Is 80% sentiment-scoring accuracy good? Is it good enough?
Mikko Kotila, founder and CEO of online media analytics company Statsit, says no. He asks, in this blog post, what automated sentiment analysis is good for and answers, "not much." Yet his assumptions and analysis betray common misapprehensions. The questions are valid, yet the facts, reasoning, and conclusion offered, while they may be widely-shared, capture only a small part of the sentiment-analysis picture.
Any look at the sentiment-analysis big picture should start with classification precision. Here, as with every automated solution, human performance creates a baseline for expectations. I suspect that Kotila, in his look at sentiment analysis, overestimates the precision of both human analysis and, in projecting from two vendors' self-proclaimed results to the whole of automated sentiment analysis, the accuracy of the broad set of automated solutions. That's right: in many contexts, many automated sentiment solutions are far less than 80% precise. They're still useful however, because more comes into play than raw, document-level classification precision. There's more to accuracy and usefulness than that one point. Automation advantages typically include speed, reach, consistency, and cost. For a more complete picture, add in accuracy-boosting techniques and look at use cases beyond listening platforms.
So here's my own review of the accuracy question and my take on the usefulness of sentiment analysis.
Sentiment Analysis Accuracy
Do humans read sentiment -- broadly, expressions of attitude, opinion, feeling, and emotion -- with 100% accuracy? Mikko Kotila (who is my Everyman; his impressions reflect those of a significant portion of the market) reports that "leading providers such as Sysomos and Radian6 estimate their automated sentiment analysis and scoring system to be 80% accurate." His own assumption about human accuracy comes out in his statement that the "20% difference statistically is huge and comes with an array of problems." What "20% difference" could he possibly see other than between the automated tools' accuracy and human accuracy? Yet we humans do not agree universally with one another on anything subjective, and sentiment, rendered in text that lacks visual or aural clues, is really tricky, even for people. Sadly, we're nowhere close to perfect.

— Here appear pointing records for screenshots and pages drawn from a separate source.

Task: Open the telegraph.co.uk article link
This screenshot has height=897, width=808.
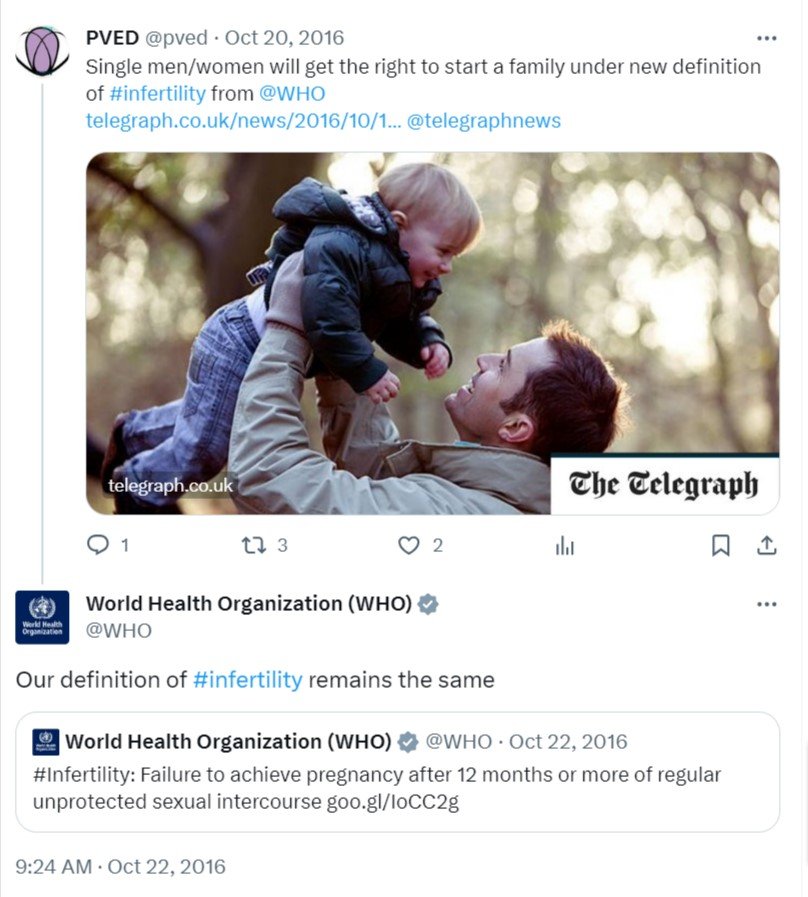Action: point(244,121)
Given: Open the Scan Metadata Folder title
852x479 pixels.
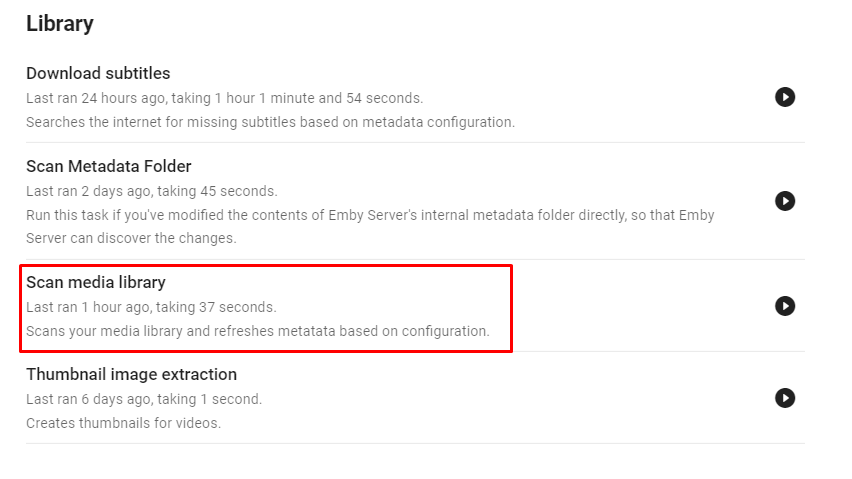Looking at the screenshot, I should click(x=108, y=166).
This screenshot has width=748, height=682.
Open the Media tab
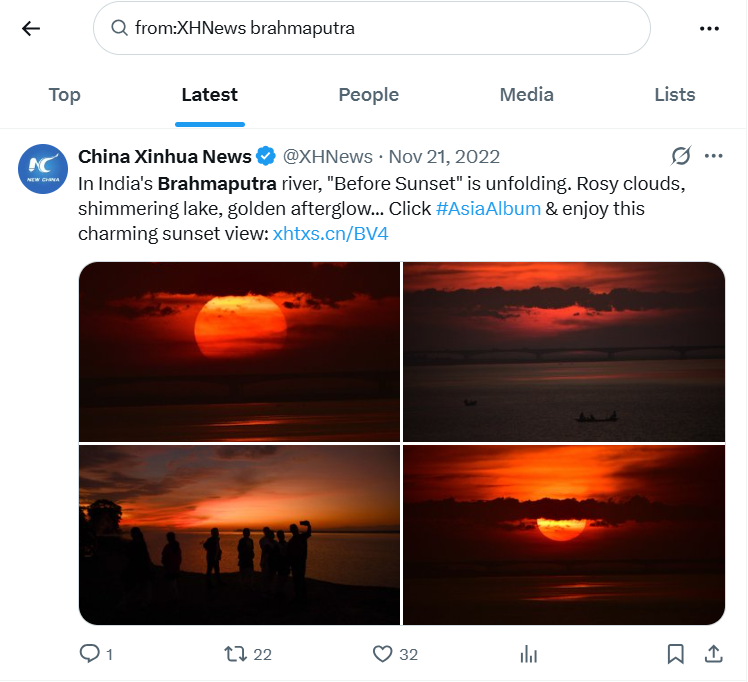coord(526,95)
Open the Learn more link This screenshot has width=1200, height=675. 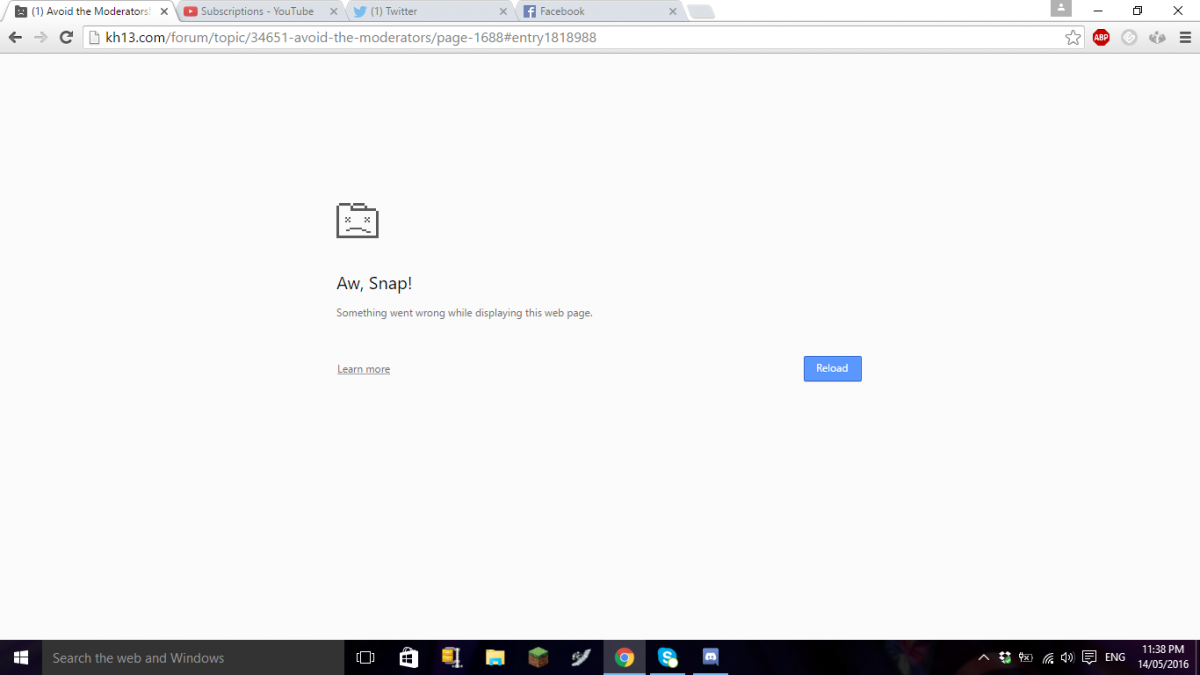pos(363,370)
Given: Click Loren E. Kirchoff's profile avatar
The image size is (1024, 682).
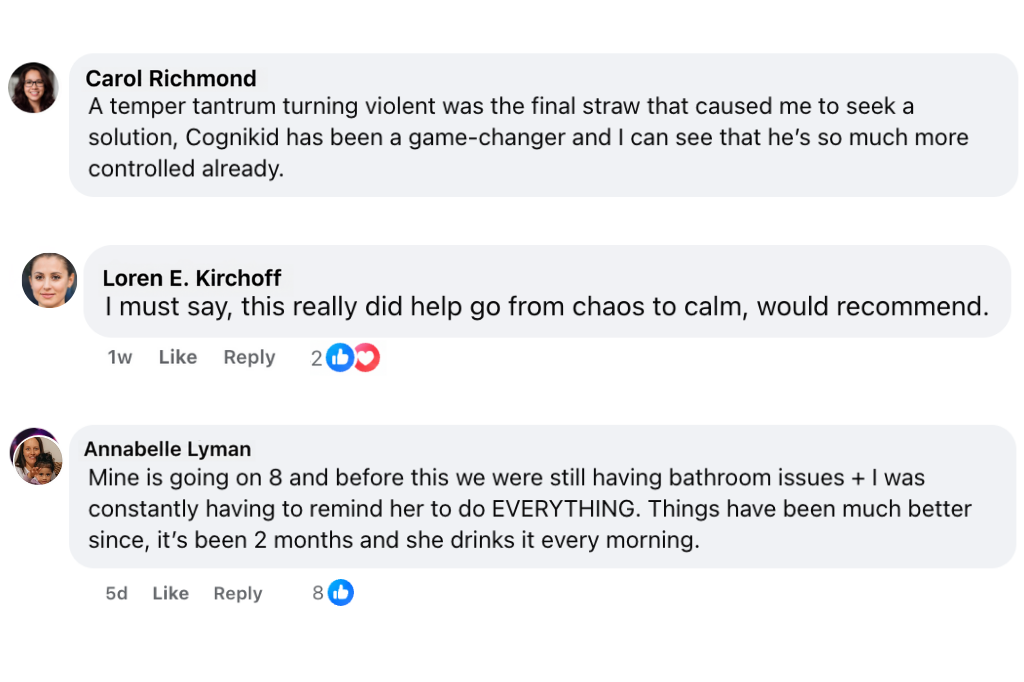Looking at the screenshot, I should coord(49,280).
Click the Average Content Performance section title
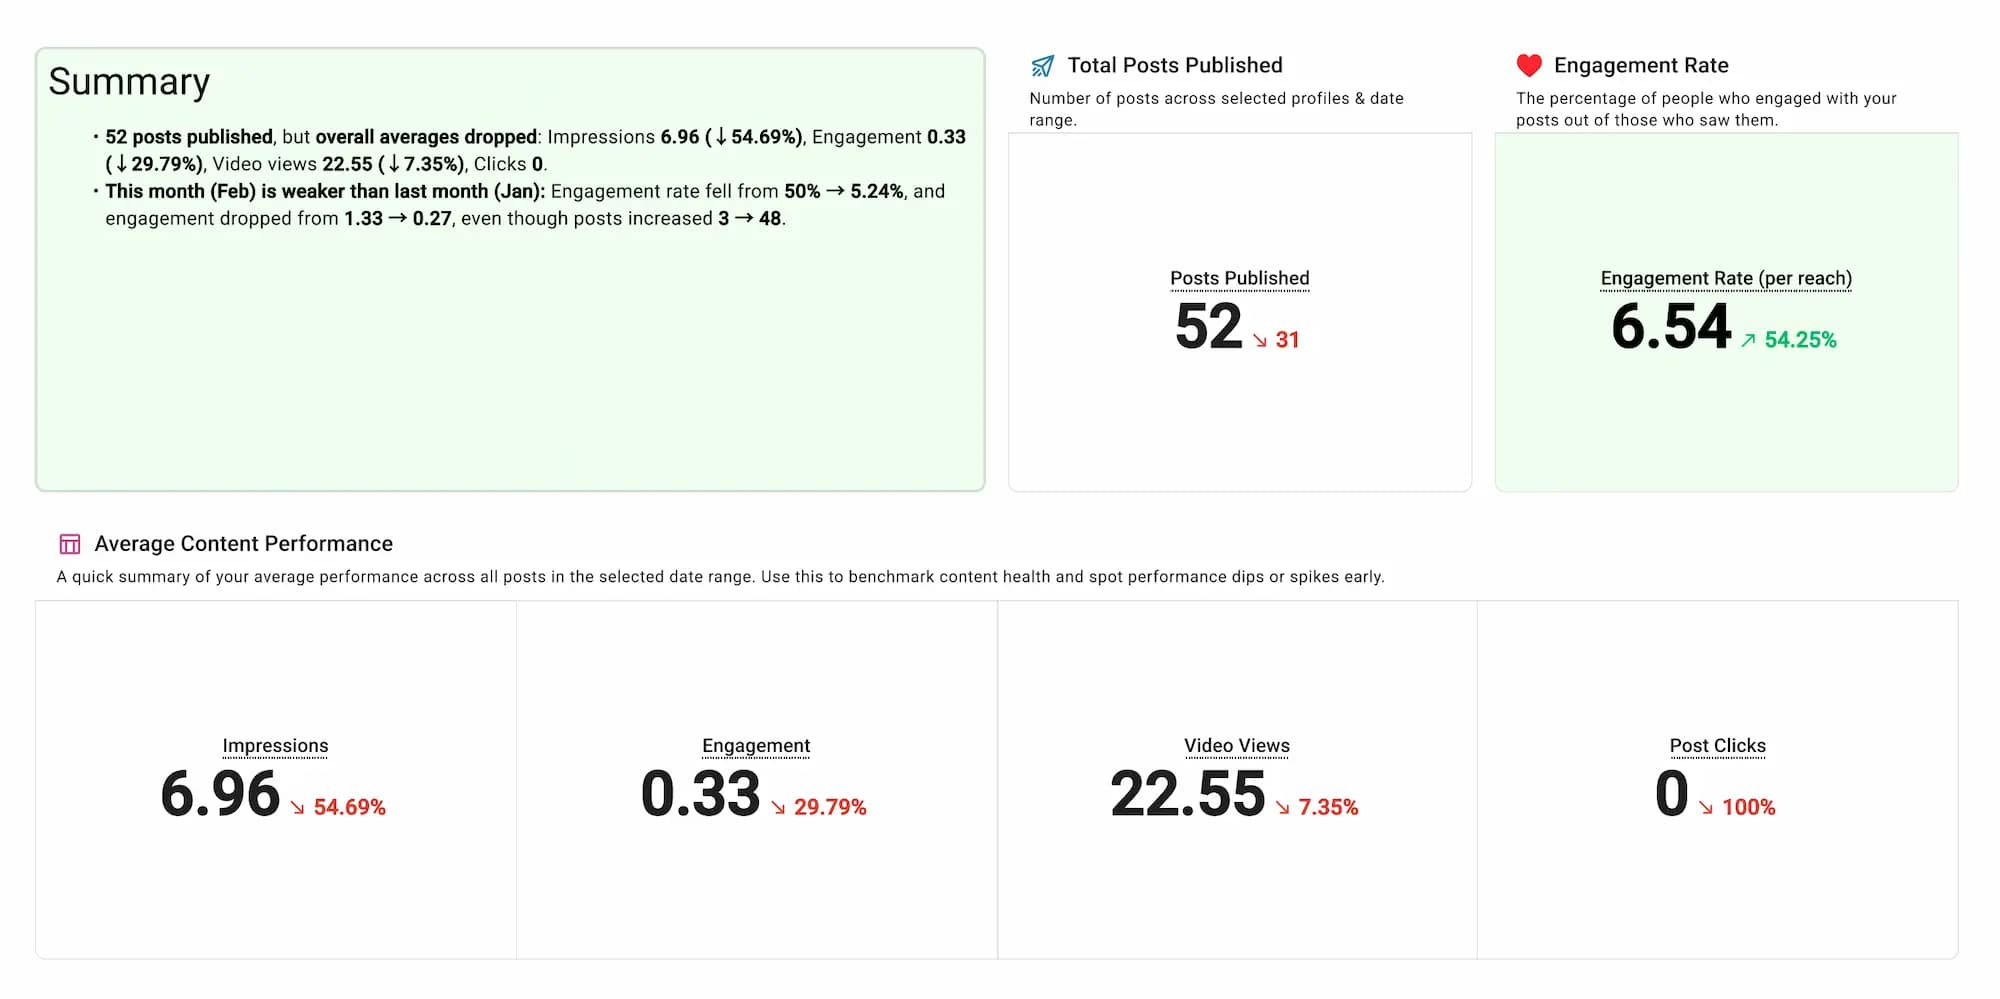The image size is (2000, 999). 243,544

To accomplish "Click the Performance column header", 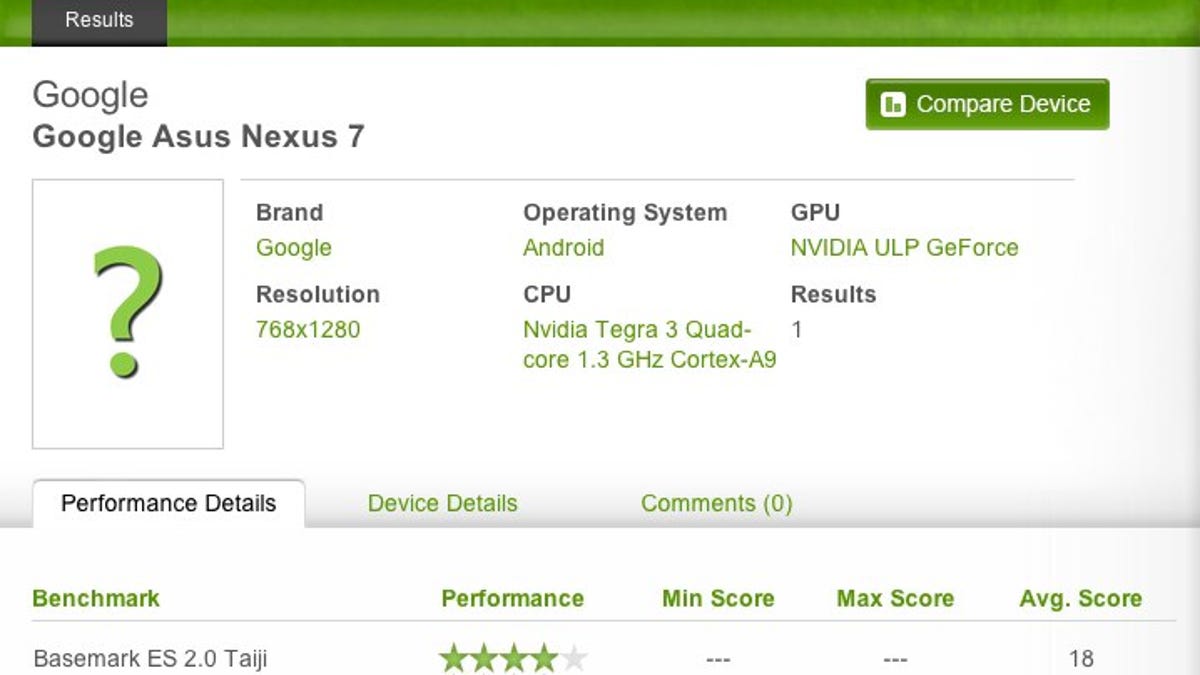I will [512, 598].
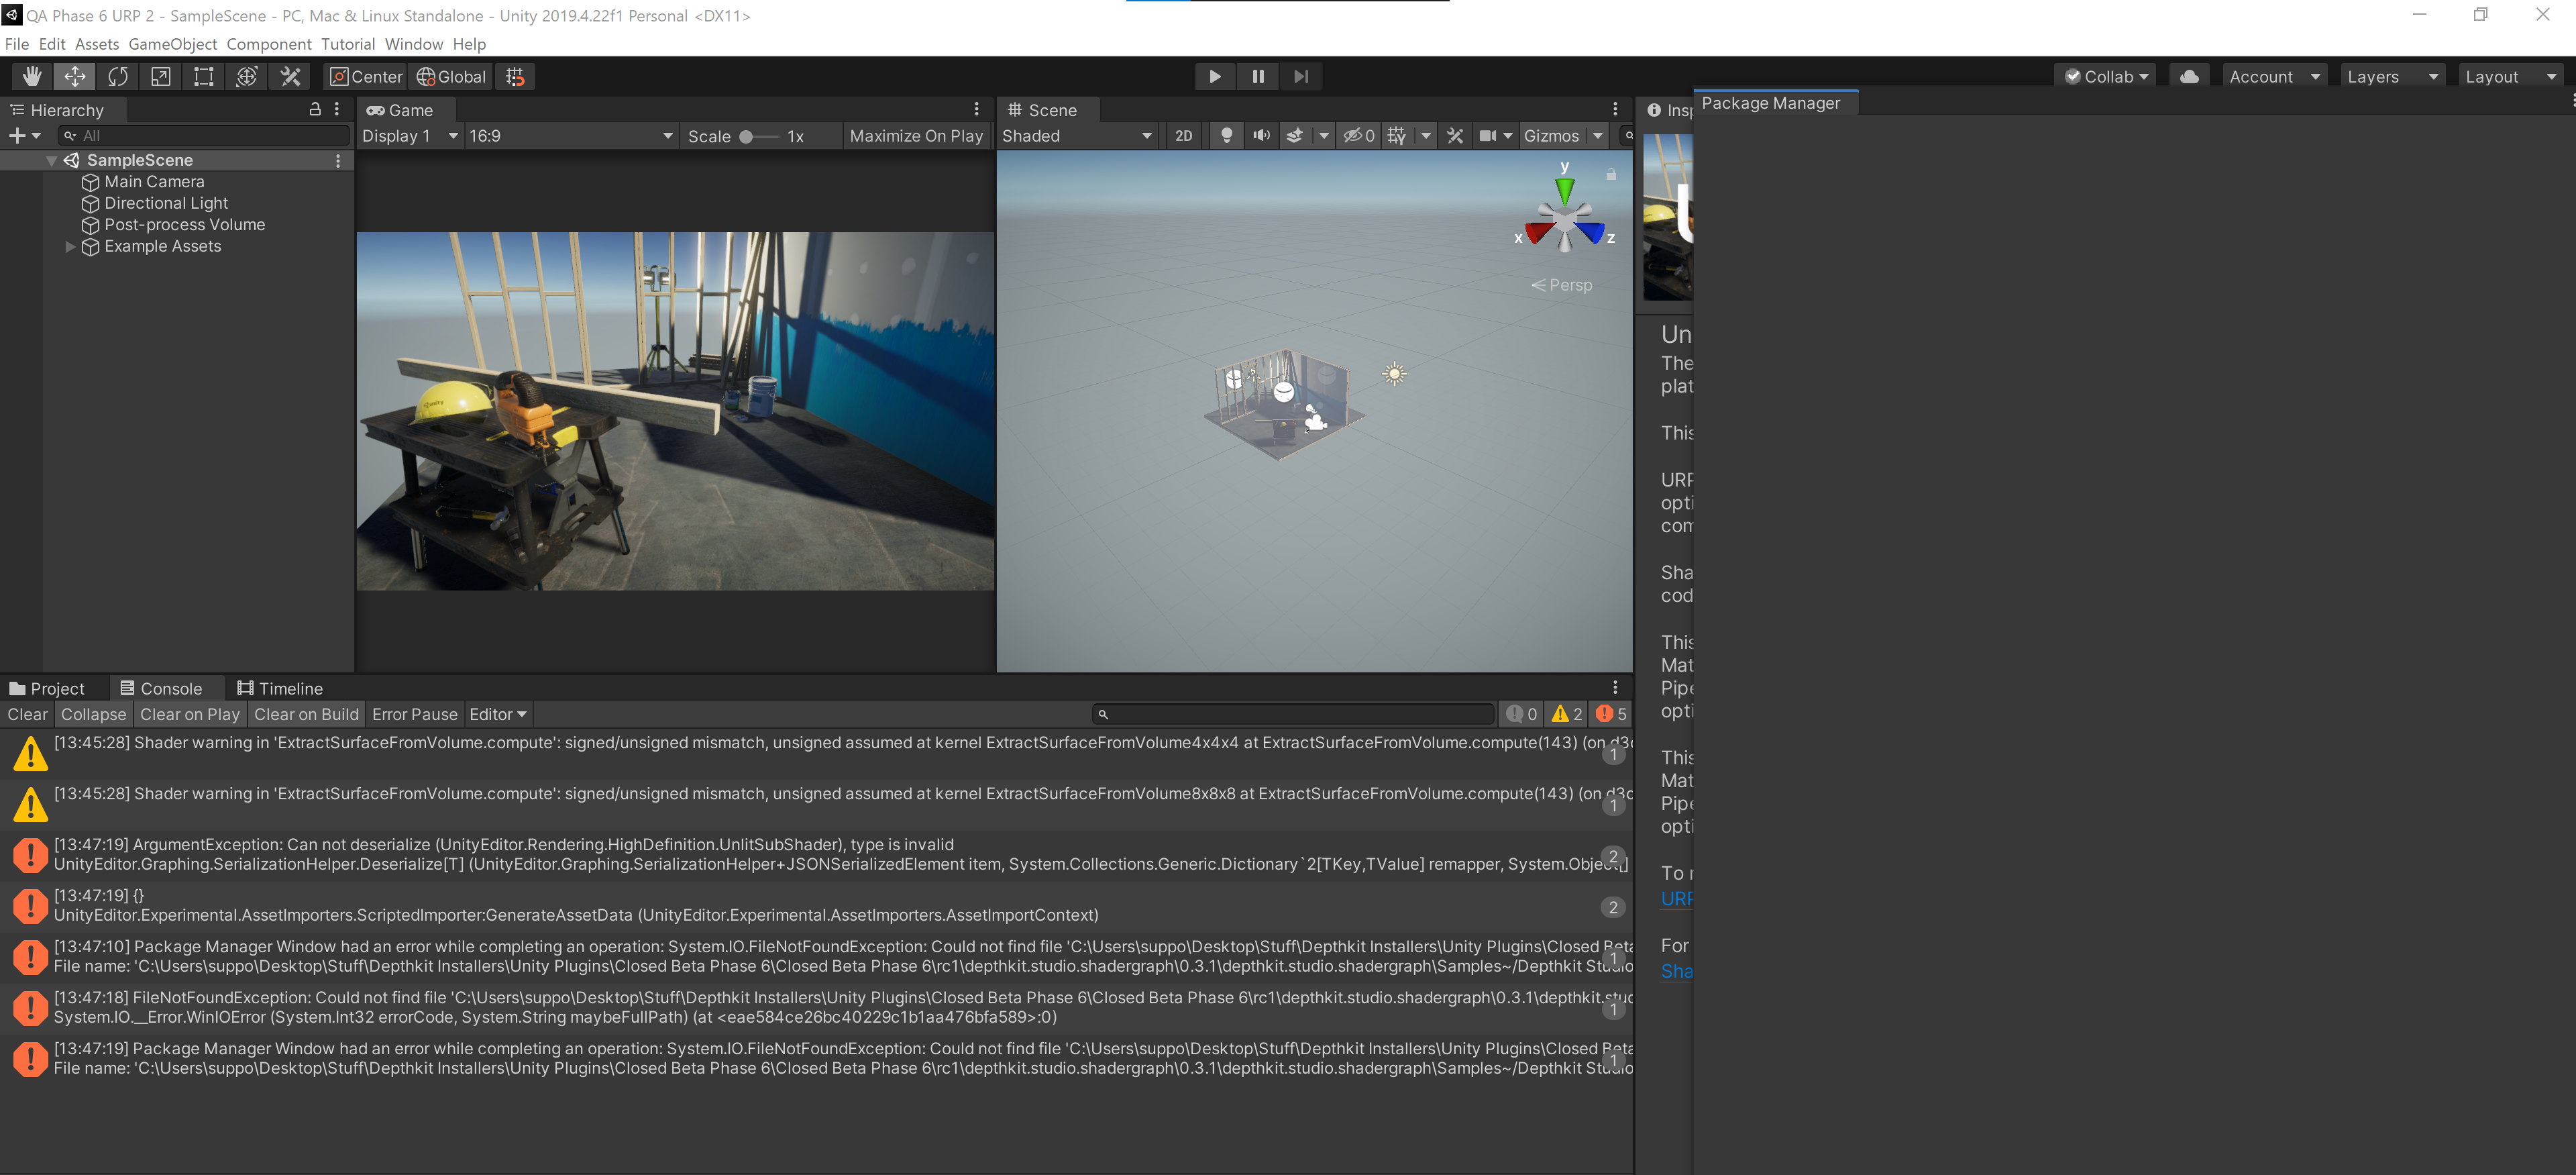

The yardstick is agreement between a method's results and a "gold standard" or, lacking a definitive standard, "inter-annotator agreement" between two automated methods or between a human and a machine. I know of only one scientific study of human sentiment-annotation accuracy, "Recognizing Contextual Polarity in Phrase-Level Sentiment Analysis," by Wilson, Wiebe & Hoffman, 2005.
The Univ. of Pittsburgh researchers found 82% agreement in the assignment, by two individuals, of phrase-level sentiment polarity to automatically identified subjective statements in a test document set. Polarity (a.k.a. valence) is the sentiment direction: positive, negative, both, or neutral.
The authors further report, "For 18% of the subjective expressions, at least one annotator used an uncertain tag when marking polarity. If we consider these cases to be borderline and exclude them from the study, percent agreement increases to 90%."
The Pittsburgh authors evaluated sentiment at a phrase level; other applications look at feature, sentence, and document-level sentiment. Text features include entities such as named individuals and companies; they may also include concepts or topics that are comprised of entities. The situation isn't necessarily better at other levels. (The use cases are different, however, more on which later.)
On the other hand, Bing Liu, of the University of Illinois at Chicago reported to me, "We have done some informal and general study on the agreement of human annotators. We did not find much disagreement and thus did not write any paper on it. Of course, our focus has been on opinions/sentiments on product features/attributes in consumer reviews and blogs. The focus of Wiebe's group has been on political/news type of articles, which tend to be more difficult to judge."
Mike Marshall of text-analytics vendor Lexalytics did his own experimental testing of document-level sentiment analysis and found "overall accuracy was 81.5% with 81 of the positive documents being correctly identified and 82 of the negative ones. This is right in the magic space for human agreement." According to Mike, "Experience has also shown us that human analysts tend to agree about 80% of the time, which means that you are always going to find documents that you disagree with the machine on."